Ağrı Peygamber Sevdalıları Derneği'nden anne-çocuk ilişkisi semineri
Ağrı'da kadınlara yönelik düzenlenen seminerde, anne ve çocuk ilişkisindeki sırlar konuşuldu.
Ağrı Peygamber Sevdalıları Derneği Kadın Temsilciliği tarafından kadınlara yönelik 'Anne ve Çocuk Arasındaki Büyük Sır' konulu bir seminer düzenlendi. Aile Danışmanı Ebru Alalma'nın konuşmacı olarak katıldığı seminerde, anne ve çocuk ilişkisi, psikolojik faktörlerin çocuk üzerindeki etkisi ve sağlıklı ebeveynlik konuları ele alındı. Çok sayıda kadının ilgi gösterdiği etkinlik, dernek binasında gerçekleştirildi.
Eğitimli Annenin Önemi
Seminerde annelerin eğitimli olmasının, çocukların yetişmesindeki etkisi vurgulandı. Ebru Alalma, konuşmasında şu ifadelere yer verdi:
'Bir annenin çocuğuyla geçirdiği her an, hem genetik hem de psikolojik faktörlerle çocuğun gelişimini doğrudan etkiliyor. Çocuğun ilk 4 yaş döneminde aldığı sevgi ve doğru yönlendirme, ilerleyen yaşlardaki karakter yapısını şekillendiriyor.
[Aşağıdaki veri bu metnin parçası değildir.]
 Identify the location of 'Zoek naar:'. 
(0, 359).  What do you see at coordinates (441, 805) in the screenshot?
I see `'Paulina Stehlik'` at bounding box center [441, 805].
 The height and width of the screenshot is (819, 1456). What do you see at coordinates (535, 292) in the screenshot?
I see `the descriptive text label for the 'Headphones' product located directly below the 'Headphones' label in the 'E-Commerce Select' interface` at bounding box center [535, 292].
Eğitimli bir annenin, çocuğunu doğru yönlendirebilmesi ve ona ihtiyaç duyduğu sevgiyi verebilmesi daha mümkün oluyor.'
Psikolojik Faktörlerin Çocuğa Etkisi
Alalma, çocuk psikolojisinin önemini vurgularken Afrika'nın Kongo ülkesinde yapılan bir deney üzerinden örnekler verdi. Bu deneyde, annenin çocuk üzerindeki psikolojik etkilerinin sonuçları ele alınarak şunları söyledi:
'Psikolojik faktörlerin, çocuk üzerinde kalıcı etkiler bıraktığı bir gerçektir. Sevgi ve güven duygusunun, özellikle ilk yıllarda çocuk için hayati bir önemi vardır. Çocuğun ihtiyaç duyduğu sevgiye erişimi kısıtlandığında, ileriki yıllarda duygusal zorluklar yaşama ihtimali artar.'
'Evlatkolik' Kavramı ve Aile Rolleri
Seminerde ayrıca, ebeveynlerin çocuklarına olan bağımlılığını ifade eden 'evlatkolik' kavramına dikkat çekildi. Alalma, bu durumun aile içi dengeyi bozabileceğini belirterek şu görüşleri dile getirdi:
'Anne ve baba rollerinin dengeli olması, aile içinde sağlıklı bir yapı oluşmasını sağlar. Pembe Babalar ve Hırçın Anneler gibi kavramlarla değişen aile yapısındaki sorumluluk dağılımını değerlendirdik. Öfke, doğru yönlendirildiğinde hem çocuklar hem de yetişkinler için sağlıklıdır. Ancak çocukları sürekli baskılamak ya da kontrol etmek, onların kişisel gelişimlerini olumsuz etkileyebilir.'
Son olarak dikkat eksikliği ve hiperaktivite bozukluğu (DEHB) konusuna değinen Alalma, bu durumun çocukların yaramazlıkla karıştırılmaması gerektiğini söyledi. DEHB oranının ülkemizde %13 seviyelerine ulaştığını belirten Alalma, doğru tanı ve destek sürecinin önemine vurgu yaptı. Seminer sonunda katılımcılara yapılan ikramlarla etkinlik sona erdi.